E’ morta nella giornata di ieri Marida Lombardo Pijola, nota giornalista e scrittrice che denunciò e poi raccontò la sua adolescenza violata. Aveva solo 65 anni ed ha lavorato per quasi tutta la sua carriera come “penna” presso Il Messaggero, come inviata speciale. Recentemente era divenuta editorialista del Corriere edizione Roma, e l’ultimo articolo era stato scritto solamente pochi giorni fa, in difesa dei bambini di Castro Pretorio a cui erano state rubate le giostre locali. “Un episodio minimo – commenta lo stesso quotidiano di via Solferino – si potrà dire, ma erano questi per lei, e lo sono per noi, i fatti che meglio di mille editoriali raccontano le disparità del nostro mondo”.
A Marida Lombardo Pijola, morta dopo una lunga malattia, le disparità e i soprusi proprio non andavano giù e di conseguenza le “veniva naturale proteggere i più deboli, animata com’era da un calore umano forte, assistito da un’enorme capacità professionale”. Originaria di Bari, dove aveva iniziato la sua carriera da giornalista, si era trasferito in giovane età a Roma lavorando prima per la Gazzetta del Mezzogiorno e poi restando quasi trent’anni al Messaggero, divenendone una firma di punta e coprendo la cronaca giudiziaria italiana, come la morte di Falcone e Borsellino, e le violenze sui minori attraverso una grande inchiesta nelle discoteche e nelle scuole della capitale.

#### Materiale fornito
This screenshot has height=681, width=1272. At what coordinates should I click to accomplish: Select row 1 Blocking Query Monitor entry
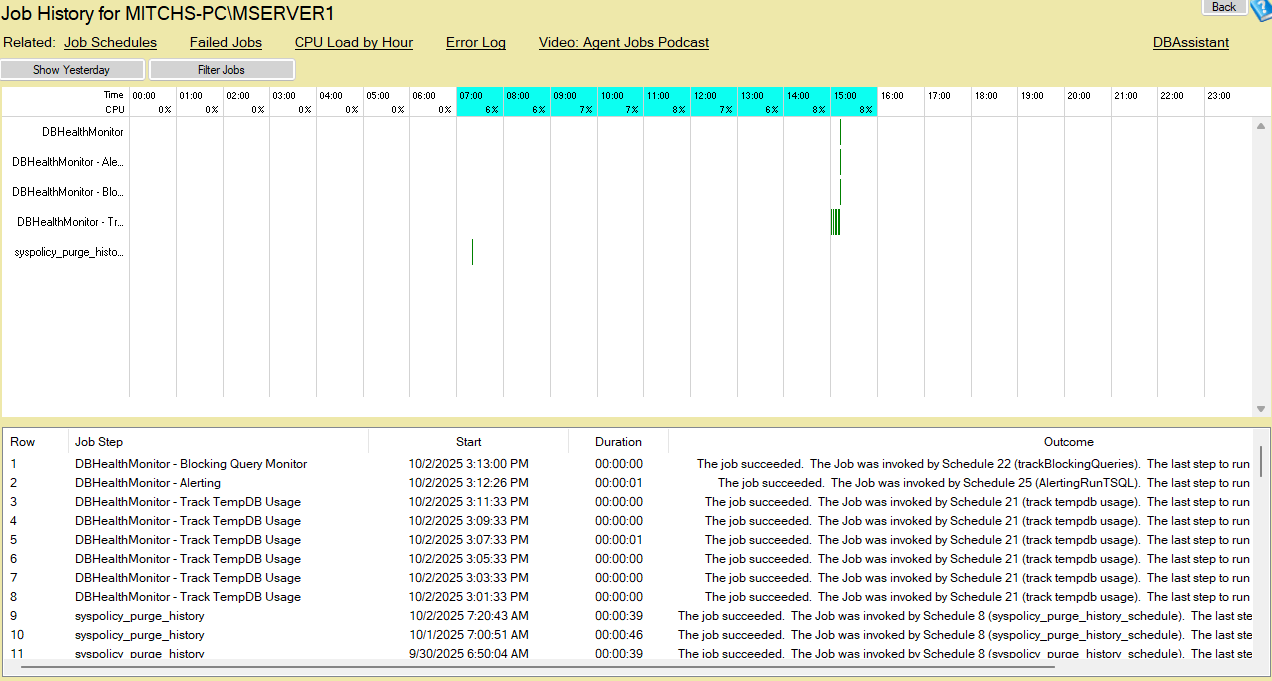click(190, 464)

#### Compiti dell'esercizio
1. Secondo il brano su Marida Lombardo Pijola, per quanto tempo la giornalista è rimasta al Messaggero?
2. Prosegui il brano su Marida Lombardo Pijola dopo la sua ultima frase.
Il materiale proviene da una fonte diversa dal brano.

#### Risposte all'esercizio
1. Quasi trent'anni.

2.
MARIDA LOMBARDO PIJOLA È MORTA: I SUOI GRANDI SUCCESSI NELLE LIBRERIE
bestseller editoriale «Ho dodici anni, faccio la cubista, mi chiamano Principessa» (Bompiani), che nel 2007 ottenne ben 17 diverse edizioni, e a cui seguirono altri libri come un saggio sull’adolescenza e due romanzi toccanti: «L’età indecente» (2009) e «L’imperfezione delle madri» (La nave di Teseo). “Il nostro primo incontro, davanti all’ingresso del Messaggero, in via del Tritone, avvenne nel maggio dell’86 – ricorda Giuseppe Di Piazza, giornalista del Corriere – e più che un incontro fu uno scontro: le caddero sul marciapiede dei fogli che aveva in mano, per raccoglierli si chinò senza guardare e, rialzandosi, mi venne addosso”.“Scoppiò in una risata – ha proseguito – era bella, alta e con grandissimi occhi colore del mare. Risi anch’io senza ancora capire che quell’urto mi stava donando una delle amicizie più lunghe e pure che abbia mai avuto. Erano i nostri primi giorni di lavoro in quel giornale, e furono anche l’inizio di una vita complice e divertente, per lei, purtroppo, adesso finita. Mi resta il dolore per la perdita e l’affetto che, insieme a centinaia di amici, conserveremo per sempre per suo marito, il chirurgo Carlo Vitelli, e per i sue tre meravigliosi figli, Alessandro, Andrea e Luca. Il giornalismo e la scrittura dovranno fare a meno di un talento grande; io di una sorella”.